Comprehensive detection and characterization of human druggable pockets through novel binding site descriptors

Arnau Comajuncosa-Creus,Guillem Jorba,Xavier Barril,Patrick Aloy
DOI: https://doi.org/10.1101/2024.03.14.584971
2024-03-16
Abstract:Druggable pockets are protein regions that have the ability to bind organic small molecules, and their characterization is essential in target-based drug discovery. However, strategies to derive pocket descriptors are scarce and usually exhibit limited applicability. Here, we present PocketVec, a novel approach to generate pocket descriptors for any protein binding site of interest through the inverse virtual screening of lead-like molecules. We assess the performance of our descriptors in a variety of scenarios, showing that it is on par with the best available methodologies, while overcoming some important limitations. In parallel, we systematically search for druggable pockets in the folded human proteome, using experimentally determined protein structures and AlphaFold2 models, identifying over 32,000 binding sites in more than 20,000 protein domains. Finally, we derive PocketVec descriptors for each small molecule binding site and run an all-against-all similarity search, exploring over 1.2 billion pairwise comparisons. We show how PocketVec descriptors facilitate the identification of druggable pocket similarities not revealed by structure- or sequence-based comparisons. Indeed, our analyses unveil dense clusters of similar pockets in distinct proteins for which no inhibitor has yet been crystalized, opening the door to strategies to prioritize the development of chemical probes to cover the druggable space.
Bioinformatics
What problem does this paper attempt to address?

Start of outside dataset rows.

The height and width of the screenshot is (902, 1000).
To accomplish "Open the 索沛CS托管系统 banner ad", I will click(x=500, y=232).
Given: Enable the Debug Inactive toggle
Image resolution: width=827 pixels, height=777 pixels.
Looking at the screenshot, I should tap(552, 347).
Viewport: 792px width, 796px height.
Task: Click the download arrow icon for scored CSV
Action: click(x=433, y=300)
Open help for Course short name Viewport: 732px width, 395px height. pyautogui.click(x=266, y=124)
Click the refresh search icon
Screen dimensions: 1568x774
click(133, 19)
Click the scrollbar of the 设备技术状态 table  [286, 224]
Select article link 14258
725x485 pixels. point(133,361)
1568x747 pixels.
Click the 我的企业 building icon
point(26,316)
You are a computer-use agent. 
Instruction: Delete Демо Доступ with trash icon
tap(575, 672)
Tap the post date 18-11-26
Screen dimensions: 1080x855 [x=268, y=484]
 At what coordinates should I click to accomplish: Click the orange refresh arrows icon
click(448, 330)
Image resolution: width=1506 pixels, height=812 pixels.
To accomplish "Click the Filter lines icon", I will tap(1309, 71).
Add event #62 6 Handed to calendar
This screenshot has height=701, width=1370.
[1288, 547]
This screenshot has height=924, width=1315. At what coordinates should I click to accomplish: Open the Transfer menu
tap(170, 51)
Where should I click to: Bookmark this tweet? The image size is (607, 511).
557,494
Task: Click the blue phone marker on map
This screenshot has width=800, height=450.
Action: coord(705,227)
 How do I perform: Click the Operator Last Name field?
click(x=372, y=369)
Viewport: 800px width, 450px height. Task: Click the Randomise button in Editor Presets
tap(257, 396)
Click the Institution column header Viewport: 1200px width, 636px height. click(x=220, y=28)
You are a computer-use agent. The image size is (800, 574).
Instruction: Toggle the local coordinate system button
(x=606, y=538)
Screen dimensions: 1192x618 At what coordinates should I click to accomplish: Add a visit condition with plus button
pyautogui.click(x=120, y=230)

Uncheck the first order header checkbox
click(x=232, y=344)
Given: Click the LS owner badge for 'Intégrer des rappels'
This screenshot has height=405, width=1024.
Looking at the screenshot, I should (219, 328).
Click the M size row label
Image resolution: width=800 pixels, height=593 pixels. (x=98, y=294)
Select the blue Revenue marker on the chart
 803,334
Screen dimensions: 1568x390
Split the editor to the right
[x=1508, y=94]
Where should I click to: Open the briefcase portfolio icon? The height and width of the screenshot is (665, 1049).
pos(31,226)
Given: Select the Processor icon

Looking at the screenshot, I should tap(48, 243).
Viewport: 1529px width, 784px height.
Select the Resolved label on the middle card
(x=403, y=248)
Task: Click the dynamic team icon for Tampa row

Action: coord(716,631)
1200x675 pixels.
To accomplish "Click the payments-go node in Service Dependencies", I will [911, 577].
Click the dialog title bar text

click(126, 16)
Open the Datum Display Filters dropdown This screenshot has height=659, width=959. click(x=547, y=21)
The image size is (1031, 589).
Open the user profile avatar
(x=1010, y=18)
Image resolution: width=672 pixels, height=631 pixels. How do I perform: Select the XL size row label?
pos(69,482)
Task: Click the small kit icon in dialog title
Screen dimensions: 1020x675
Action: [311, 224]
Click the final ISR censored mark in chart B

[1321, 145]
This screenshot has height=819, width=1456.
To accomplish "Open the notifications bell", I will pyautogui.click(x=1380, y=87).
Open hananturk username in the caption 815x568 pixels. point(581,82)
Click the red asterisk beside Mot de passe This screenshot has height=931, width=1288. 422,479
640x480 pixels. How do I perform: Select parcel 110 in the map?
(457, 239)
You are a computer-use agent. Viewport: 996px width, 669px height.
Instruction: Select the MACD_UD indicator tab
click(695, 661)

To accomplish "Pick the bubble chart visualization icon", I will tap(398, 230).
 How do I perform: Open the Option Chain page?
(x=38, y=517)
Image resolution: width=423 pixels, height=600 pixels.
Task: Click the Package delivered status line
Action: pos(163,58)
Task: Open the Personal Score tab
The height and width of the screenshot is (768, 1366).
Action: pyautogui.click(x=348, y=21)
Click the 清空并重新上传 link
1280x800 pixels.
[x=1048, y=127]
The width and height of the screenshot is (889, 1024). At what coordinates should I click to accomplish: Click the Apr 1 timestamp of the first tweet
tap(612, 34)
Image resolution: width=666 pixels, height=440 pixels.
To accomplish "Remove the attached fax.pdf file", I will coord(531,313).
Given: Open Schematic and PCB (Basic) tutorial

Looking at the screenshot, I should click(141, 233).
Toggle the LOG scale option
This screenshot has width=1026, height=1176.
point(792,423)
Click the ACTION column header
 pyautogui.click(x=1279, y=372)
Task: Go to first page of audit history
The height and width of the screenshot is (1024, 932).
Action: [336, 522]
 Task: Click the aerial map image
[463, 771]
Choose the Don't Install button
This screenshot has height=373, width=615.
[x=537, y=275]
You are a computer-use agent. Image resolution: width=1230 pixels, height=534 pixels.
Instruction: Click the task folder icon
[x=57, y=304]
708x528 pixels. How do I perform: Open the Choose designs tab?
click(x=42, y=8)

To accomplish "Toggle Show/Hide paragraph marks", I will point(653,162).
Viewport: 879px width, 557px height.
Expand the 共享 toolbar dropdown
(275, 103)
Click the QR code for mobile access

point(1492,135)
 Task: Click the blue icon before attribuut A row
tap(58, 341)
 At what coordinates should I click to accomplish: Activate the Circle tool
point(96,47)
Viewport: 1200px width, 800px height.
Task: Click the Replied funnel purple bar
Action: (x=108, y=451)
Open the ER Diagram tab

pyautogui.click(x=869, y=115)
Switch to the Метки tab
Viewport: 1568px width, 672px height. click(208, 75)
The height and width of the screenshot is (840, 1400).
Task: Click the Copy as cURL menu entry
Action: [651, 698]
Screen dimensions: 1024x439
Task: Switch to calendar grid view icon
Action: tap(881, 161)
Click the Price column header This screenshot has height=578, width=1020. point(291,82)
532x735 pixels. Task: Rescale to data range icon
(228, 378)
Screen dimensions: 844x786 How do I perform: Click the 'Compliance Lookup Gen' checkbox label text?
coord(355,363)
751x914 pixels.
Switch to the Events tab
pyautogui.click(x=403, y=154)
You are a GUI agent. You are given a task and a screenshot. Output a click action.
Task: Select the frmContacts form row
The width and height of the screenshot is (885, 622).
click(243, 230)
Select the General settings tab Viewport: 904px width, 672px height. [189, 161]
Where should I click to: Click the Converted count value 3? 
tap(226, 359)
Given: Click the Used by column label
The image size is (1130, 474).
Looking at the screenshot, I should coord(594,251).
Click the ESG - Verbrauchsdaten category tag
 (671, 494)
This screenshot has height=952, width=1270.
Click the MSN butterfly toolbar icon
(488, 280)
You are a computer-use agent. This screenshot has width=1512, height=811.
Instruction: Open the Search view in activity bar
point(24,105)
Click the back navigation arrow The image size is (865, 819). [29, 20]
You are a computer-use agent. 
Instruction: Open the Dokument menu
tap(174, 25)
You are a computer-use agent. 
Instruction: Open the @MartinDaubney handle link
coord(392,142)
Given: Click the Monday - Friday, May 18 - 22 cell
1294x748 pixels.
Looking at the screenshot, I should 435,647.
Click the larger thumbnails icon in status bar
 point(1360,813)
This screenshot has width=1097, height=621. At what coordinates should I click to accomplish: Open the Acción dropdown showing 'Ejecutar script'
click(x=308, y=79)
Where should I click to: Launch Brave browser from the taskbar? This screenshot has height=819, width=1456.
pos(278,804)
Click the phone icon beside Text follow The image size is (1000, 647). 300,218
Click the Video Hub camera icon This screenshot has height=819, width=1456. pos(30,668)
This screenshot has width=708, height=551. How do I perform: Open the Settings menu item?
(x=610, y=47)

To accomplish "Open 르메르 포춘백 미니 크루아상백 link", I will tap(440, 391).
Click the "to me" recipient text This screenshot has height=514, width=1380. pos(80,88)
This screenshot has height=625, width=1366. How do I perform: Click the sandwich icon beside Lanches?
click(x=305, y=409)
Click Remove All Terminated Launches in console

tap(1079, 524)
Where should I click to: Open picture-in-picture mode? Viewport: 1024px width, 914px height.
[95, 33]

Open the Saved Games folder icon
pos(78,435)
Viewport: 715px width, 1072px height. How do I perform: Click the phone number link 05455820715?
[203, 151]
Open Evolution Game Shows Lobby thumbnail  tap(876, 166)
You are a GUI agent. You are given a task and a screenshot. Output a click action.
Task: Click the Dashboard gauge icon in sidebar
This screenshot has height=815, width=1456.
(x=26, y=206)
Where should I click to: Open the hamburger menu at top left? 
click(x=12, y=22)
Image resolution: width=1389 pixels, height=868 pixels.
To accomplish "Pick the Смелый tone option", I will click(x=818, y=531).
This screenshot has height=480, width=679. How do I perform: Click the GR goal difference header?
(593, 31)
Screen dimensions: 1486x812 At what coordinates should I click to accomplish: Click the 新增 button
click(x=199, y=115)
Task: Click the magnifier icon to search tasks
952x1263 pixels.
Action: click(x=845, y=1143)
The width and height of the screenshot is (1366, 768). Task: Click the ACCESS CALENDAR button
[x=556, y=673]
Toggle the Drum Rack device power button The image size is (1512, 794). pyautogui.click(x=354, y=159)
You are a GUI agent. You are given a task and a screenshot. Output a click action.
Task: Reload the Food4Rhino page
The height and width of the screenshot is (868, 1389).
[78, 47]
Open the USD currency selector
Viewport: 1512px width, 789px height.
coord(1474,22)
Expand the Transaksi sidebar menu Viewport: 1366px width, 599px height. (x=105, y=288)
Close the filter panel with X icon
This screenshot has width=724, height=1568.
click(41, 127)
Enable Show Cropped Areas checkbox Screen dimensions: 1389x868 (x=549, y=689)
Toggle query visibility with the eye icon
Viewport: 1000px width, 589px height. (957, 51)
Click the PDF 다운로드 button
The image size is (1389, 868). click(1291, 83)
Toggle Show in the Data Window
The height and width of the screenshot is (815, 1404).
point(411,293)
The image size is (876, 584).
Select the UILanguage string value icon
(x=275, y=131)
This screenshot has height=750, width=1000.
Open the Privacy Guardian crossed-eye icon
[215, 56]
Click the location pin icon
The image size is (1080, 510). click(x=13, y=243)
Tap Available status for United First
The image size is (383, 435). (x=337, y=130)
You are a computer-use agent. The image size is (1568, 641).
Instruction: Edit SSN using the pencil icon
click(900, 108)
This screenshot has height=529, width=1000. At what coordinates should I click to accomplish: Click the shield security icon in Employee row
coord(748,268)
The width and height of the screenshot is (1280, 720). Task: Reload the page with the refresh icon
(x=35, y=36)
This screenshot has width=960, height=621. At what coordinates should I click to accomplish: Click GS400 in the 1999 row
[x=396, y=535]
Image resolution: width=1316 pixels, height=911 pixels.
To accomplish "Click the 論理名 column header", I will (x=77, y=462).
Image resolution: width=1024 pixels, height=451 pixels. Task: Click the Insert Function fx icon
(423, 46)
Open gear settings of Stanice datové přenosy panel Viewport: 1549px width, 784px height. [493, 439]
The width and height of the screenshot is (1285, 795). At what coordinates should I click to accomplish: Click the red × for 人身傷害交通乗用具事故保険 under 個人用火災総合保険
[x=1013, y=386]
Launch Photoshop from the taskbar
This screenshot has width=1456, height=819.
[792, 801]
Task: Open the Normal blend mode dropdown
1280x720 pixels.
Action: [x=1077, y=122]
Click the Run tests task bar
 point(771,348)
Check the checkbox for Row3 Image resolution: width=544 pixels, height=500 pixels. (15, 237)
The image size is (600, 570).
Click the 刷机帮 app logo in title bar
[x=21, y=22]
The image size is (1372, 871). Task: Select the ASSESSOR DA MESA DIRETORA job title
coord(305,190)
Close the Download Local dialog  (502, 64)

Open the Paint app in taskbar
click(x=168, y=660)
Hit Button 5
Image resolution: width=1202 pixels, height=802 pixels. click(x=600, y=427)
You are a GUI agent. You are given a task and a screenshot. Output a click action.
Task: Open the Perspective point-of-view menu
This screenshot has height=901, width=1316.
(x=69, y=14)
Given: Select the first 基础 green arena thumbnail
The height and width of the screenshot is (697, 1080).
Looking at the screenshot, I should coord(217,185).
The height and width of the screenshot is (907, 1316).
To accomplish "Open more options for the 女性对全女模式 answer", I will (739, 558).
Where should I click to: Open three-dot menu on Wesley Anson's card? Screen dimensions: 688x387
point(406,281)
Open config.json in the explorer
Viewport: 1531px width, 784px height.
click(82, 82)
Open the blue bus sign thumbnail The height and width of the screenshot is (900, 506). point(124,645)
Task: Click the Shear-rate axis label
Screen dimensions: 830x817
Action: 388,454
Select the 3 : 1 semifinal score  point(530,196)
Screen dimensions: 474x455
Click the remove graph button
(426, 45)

The main focus of this paper is on identifying and characterizing druggable pockets in human proteomes for drug discovery. The research team proposes a new method called PocketVec, which generates descriptors for these pockets through reverse virtual screening. They evaluate the performance of the new method in various scenarios and compare it with existing methods. PocketVec is based on the assumption that similar pockets bind similar small molecules. It describes pocket features by converting the ranking of small molecules into vector form. This approach does not require ligands in crystal structures and is not dependent on specific structural or sequence alignments, overcoming limitations of some existing methods. The researchers systematically search for druggable pockets in the human proteome using experimental structures and the AlphaFold 2 model, identifying over 32,000 binding sites located in more than 20,000 protein domains. By searching for similarity among all binding sites, the PocketVec descriptors reveal clusters of similar pockets for uncrystallized inhibitors, providing a strategy for prioritizing the development of chemical probes to cover the druggable space. Additionally, the paper demonstrates pocket similarity uncovered by PocketVec that was not discovered based on structural and sequence alignments. In summary, the main contribution of this paper is the introduction of a new and interpretable method for generating pocket descriptors, enhancing the comprehensive understanding of protein binding sites and the potential for drug discovery.